I will try that and inform you about the result. I really appreciate that.

 

Cheers,

Mohsen

 

 

hajsalmohs0
Fluorite | Level 6

Hi Jacob,

Thank you for your code. Please correct me if I am making any possible mistake,

You generated the data with mean 10 and then gave the mean to nlmixed because you knew that the mean is 10. For me, since my data contains some corrupted data, I can not get my mean(lambda) and give straight away to nlmixed. I need to do censoring then get the lambda. Does this make sense to you?

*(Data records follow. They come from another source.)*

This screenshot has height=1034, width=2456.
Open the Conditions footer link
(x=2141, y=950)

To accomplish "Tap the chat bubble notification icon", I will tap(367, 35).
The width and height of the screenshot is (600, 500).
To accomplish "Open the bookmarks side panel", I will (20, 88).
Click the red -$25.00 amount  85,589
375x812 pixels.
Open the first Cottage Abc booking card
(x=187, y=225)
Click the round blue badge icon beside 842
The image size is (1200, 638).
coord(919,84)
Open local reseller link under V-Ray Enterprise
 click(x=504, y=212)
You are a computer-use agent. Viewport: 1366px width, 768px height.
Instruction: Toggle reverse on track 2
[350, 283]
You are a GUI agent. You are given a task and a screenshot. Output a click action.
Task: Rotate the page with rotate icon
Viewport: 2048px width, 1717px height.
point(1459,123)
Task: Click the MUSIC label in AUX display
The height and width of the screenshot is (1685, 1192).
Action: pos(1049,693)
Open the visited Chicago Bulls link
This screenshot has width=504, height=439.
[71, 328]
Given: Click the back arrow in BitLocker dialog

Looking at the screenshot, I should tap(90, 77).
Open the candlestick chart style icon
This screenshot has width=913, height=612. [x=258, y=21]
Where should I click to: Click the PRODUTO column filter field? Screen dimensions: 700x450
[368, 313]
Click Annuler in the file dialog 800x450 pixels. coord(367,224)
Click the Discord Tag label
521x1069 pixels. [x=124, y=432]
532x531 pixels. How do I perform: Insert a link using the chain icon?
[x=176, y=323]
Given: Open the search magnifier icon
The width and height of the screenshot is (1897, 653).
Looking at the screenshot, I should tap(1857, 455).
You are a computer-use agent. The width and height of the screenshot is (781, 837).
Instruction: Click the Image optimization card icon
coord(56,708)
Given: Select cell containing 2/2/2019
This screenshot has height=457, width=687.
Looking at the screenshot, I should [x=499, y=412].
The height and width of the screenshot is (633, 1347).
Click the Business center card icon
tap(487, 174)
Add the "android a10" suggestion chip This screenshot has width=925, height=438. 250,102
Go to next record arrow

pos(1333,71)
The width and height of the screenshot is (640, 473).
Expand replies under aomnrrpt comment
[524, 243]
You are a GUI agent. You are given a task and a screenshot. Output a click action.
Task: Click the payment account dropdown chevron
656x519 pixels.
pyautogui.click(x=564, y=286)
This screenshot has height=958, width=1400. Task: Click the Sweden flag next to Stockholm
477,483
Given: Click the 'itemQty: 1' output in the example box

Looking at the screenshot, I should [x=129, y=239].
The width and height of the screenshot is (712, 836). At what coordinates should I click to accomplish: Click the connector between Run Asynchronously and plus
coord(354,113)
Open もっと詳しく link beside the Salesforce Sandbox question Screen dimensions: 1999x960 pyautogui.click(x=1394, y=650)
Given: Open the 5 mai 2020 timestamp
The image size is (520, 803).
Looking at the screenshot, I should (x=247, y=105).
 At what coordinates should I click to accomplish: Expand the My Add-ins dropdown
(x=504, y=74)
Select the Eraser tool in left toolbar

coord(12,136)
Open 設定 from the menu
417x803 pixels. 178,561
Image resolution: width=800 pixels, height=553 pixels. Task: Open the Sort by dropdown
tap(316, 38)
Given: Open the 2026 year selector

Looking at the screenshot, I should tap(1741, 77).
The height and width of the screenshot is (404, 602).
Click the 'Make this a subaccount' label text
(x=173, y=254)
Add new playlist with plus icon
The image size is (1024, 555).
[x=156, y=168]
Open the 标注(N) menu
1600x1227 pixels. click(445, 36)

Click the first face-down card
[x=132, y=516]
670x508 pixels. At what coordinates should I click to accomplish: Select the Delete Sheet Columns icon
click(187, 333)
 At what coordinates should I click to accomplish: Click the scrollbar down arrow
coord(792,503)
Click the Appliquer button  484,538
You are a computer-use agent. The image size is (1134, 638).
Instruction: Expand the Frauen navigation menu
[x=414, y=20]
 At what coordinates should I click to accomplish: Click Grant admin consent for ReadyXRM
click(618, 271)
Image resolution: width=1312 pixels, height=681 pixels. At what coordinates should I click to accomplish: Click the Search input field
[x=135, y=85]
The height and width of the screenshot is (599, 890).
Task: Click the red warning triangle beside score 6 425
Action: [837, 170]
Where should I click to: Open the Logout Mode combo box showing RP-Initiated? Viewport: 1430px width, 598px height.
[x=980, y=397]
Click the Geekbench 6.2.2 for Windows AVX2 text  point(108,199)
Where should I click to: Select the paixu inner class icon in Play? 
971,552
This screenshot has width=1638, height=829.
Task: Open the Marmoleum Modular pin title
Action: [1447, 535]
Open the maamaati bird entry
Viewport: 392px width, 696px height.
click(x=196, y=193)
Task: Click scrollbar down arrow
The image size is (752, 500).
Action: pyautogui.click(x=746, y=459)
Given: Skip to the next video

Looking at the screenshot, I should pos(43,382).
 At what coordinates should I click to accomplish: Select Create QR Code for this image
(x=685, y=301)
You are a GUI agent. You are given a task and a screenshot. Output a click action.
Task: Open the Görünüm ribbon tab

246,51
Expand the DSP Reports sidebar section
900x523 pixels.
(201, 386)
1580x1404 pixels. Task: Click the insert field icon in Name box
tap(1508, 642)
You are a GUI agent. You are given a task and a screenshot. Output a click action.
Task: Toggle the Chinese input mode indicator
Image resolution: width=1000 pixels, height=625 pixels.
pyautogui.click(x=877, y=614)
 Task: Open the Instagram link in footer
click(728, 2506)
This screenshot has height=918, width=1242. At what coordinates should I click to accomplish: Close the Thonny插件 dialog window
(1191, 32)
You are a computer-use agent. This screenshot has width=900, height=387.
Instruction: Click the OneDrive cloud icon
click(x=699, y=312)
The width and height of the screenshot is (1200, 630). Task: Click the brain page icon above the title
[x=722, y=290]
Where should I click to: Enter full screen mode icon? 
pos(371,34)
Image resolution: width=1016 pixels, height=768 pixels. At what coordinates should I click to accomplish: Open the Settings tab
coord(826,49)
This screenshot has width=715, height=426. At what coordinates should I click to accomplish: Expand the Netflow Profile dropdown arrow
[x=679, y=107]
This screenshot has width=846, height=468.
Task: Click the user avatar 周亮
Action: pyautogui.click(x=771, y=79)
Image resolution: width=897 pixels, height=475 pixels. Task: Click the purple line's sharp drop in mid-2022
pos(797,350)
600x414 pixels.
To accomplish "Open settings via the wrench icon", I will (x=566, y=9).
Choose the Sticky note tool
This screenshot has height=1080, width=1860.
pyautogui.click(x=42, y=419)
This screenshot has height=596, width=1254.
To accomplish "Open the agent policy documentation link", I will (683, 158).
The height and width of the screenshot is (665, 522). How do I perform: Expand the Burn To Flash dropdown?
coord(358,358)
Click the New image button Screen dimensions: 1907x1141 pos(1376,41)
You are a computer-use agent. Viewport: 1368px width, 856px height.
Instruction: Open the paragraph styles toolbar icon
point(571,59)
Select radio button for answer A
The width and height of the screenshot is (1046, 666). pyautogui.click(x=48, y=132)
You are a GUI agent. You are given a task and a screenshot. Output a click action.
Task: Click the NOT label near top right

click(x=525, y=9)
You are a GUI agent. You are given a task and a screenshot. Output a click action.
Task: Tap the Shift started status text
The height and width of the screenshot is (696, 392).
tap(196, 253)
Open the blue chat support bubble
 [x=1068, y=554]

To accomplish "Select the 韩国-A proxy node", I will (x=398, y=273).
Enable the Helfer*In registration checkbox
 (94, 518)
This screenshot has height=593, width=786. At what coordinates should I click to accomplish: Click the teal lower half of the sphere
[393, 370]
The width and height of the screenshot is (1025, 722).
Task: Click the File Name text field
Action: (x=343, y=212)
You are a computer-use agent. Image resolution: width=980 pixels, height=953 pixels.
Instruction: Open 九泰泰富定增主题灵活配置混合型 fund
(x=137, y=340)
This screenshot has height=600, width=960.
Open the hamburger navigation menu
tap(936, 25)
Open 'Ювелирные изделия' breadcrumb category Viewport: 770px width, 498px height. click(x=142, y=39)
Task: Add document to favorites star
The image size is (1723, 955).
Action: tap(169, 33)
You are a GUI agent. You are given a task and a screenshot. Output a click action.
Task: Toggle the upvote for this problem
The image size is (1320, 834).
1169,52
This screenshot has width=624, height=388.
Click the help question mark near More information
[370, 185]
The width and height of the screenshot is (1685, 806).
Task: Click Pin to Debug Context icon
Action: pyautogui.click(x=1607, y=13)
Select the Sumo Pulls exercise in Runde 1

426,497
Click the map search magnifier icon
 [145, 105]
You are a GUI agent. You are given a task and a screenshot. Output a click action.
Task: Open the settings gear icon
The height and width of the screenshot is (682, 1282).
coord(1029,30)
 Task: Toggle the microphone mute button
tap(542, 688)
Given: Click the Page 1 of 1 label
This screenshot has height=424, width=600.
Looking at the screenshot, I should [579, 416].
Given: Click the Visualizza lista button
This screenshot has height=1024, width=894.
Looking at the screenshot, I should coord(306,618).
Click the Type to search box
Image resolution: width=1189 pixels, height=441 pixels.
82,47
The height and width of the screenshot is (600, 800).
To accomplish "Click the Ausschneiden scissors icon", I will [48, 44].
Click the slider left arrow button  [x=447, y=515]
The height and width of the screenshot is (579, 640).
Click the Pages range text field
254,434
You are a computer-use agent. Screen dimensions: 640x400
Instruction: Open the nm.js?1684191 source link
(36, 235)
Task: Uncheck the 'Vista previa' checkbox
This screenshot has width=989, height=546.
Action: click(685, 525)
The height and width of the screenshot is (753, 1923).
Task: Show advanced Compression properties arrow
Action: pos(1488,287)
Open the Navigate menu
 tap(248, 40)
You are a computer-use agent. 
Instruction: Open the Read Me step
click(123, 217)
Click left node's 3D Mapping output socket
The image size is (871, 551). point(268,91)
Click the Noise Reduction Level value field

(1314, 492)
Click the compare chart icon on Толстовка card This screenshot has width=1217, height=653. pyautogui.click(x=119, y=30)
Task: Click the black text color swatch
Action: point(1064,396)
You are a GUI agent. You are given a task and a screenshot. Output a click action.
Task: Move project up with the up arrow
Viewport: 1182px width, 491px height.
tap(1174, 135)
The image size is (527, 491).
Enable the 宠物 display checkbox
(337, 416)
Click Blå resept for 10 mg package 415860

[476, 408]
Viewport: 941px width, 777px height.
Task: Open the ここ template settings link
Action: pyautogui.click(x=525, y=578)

Thanks again for your thoughtfulness and time.

hajsalmohs0
Fluorite | Level 6

Jacob, I changed the beta to a random number and it returned the estimated value for me, It just needs a starting value. Awesome, Sincerely appreciate that.

JacobSimonsen
Barite | Level 11
Maybe you can also find a good starting point for your beta value by just ignoring that some observations was censored. I mean, if the lower bound is 3, then just use the number 3 as a normal observation. The starting point is then easily found in with proc genmod.

proc genmod data=mydata;
model count=/dist=poisson;
run;

Then put the estimated beta-value into proc nlmixed.
hajsalmohs0
Fluorite | Level 6

Yes good idea,. Please accept my deepest gratitude. I really appreciate that.